You probably noticed the headlines: for the first time, U.S.-based scientists have genetically modified a human embryo. This follows similar news from China, which, like the U.S., has touted the ability to correct defective genes that cause inherited diseases like cystic fibrosis, or to resolve the predilection to cancer or heart disease.
This marks the new era of human gene editing—what some are calling “designer babies,” what others might soon be calling “super babies.” The question for all of us to wonder is: where will this lead?
A recent article by popular scientist Vivek Wadhwa lays out some of the possibilities. He says that the new CRISPR process to edit genes in humans and animals has basically made it as easy and nearly as cheap to snip and replace bits of DNA as it is to edit computer code—and scientists see some similarities between the two. Computer code and DNA are both shorthand commands for very complex processes, and as those commands are understood, their possibilities expand.
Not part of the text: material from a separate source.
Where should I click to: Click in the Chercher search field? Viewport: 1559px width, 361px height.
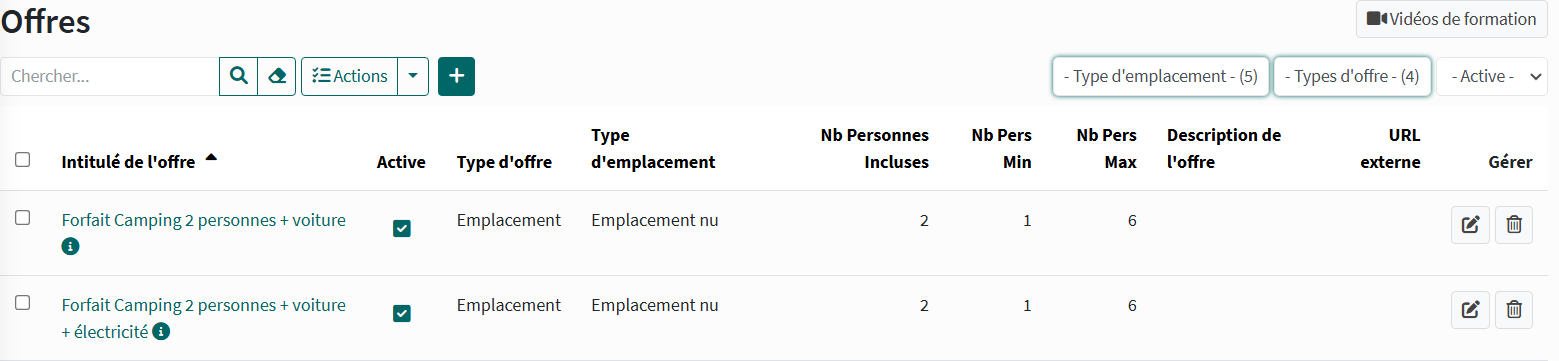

The ability to modify an embryo doesn’t necessarily have to stop with genetic-related diseases. While they’re checking for the gene for cystic fibrosis, would you want a medical team to make a few nips and tucks, and guarantee that the child will be born with blonde hair, blue eyes or greater intelligence? There are reports of parents who have given their young children human growth hormone and anabolic steroids in order to turn them into more successful adult athletes. What if a creative, clandestine team of researchers approached that same family and promised that they could tinker with the next embryo and produce a seven and a half foot, four hundred pound gridiron competitor?
Other parents might want to add a few IQ points to their childrens’ intelligence, and scientists have recently uncovered several places in the human DNA that seems to code for intelligence. Why stop at a few IQ points when you could conceivably ensure that your child would be a transcendent genius with intelligence off the conventional charts? And what would be the impact on society of a dozen, a hundred or a few thousand super-intelligent, genetically-engineered citizens?
Meanwhile, as it becomes easier and less expensive to hack the life code, we could see terrorists creating frightening new viral or bacterial diseases for which there is no cure.
In February, an advisory body from the National Academy of Sciences announced support for using CRISPR to edit the genes of embryos exclusively to remove DNA sequences that doctors say can cause serious heritable diseases. But rather than hailing this as a first step in an ethical debate about modifying life as it has evolved on this planet, many scientists see the go-ahead as the first step down a long pathway that could lead to very serious consequences in the future.